In the border village of Khiam, traders at a weekly market try to sell cheap clothes and plastic goods. By the afternoon, dozens of vendors morosely pack up their mostly unsold wares.
“Before the liberation, I used to work as a taxi driver. Two years ago I opened a shoe store. As you see, we’re just swatting flies,” said Abu Ali Hassan as his friends nodded in agreement.
Sheikh Qabalan Qabalan, who heads the government’s Council for the South, a development agency, says the state should open factories and provide tax breaks for investors.
The budget has allocated about $40 million for his agency, although he says he has only received a third of that amount.
“What kind of money will the government hand over to the south? There are no job opportunities, no tourism, no industry,” Qabalan said in Beirut. “Who would start a project in the south, when you have to pay the same utility rates as in Beirut?”
“The south grows tobacco, but we don’t have the factories to turn it into cigarettes. So we sell the tobacco and then buy it back when it’s a finished product,” he said.
Amidst the prevailing economic gloom are unexpected bright spots provided by some daring entrepreneurs.
Take Khalil Abdallah, who left a life in Abidjan to build a tourist resort on his land by the banks of the Wazzani River, along the U.N. “Blue Line” dividing Israel and Lebanon.
The defiant 58-year-old construction contractor and his partners are sinking $3 million into the 50,000-square meter resort that will boast assorted swimming pools, chalets, restaurants and even a conference center and wedding hall.
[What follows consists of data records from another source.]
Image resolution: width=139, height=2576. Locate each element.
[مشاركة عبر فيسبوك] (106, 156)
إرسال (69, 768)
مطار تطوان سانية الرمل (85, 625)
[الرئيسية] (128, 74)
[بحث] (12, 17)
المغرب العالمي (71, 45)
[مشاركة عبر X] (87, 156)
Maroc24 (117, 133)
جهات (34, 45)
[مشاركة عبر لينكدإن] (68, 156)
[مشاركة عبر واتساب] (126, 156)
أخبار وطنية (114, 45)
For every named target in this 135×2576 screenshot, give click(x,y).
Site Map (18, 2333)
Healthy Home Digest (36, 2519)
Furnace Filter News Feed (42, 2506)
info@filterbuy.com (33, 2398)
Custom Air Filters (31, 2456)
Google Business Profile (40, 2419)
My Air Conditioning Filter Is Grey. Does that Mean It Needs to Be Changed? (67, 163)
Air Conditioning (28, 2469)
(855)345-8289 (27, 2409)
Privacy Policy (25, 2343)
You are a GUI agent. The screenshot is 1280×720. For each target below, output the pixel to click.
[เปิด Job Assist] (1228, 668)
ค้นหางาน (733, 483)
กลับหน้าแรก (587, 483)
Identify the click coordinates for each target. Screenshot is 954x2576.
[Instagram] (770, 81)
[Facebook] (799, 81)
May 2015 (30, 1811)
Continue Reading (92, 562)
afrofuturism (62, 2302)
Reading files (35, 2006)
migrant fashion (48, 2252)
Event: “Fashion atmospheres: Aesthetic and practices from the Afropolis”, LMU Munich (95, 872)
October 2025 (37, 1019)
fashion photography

At the “Wazzani Fortress Tourist Village”, with its straw roof chalets and Moroccan-style buildings, visitors will be able to lunch by the river beneath the nearby foothills of the Israeli-occupied Golan Heights, which belong to Syria.
Occasionally Israeli soldiers venture onto their side of the hillside to peer curiously at the construction cranes.
Abdallah dismisses fears that the shooting might resume.
“If we keep talking about whether a war will happen or not, no one will do anything.”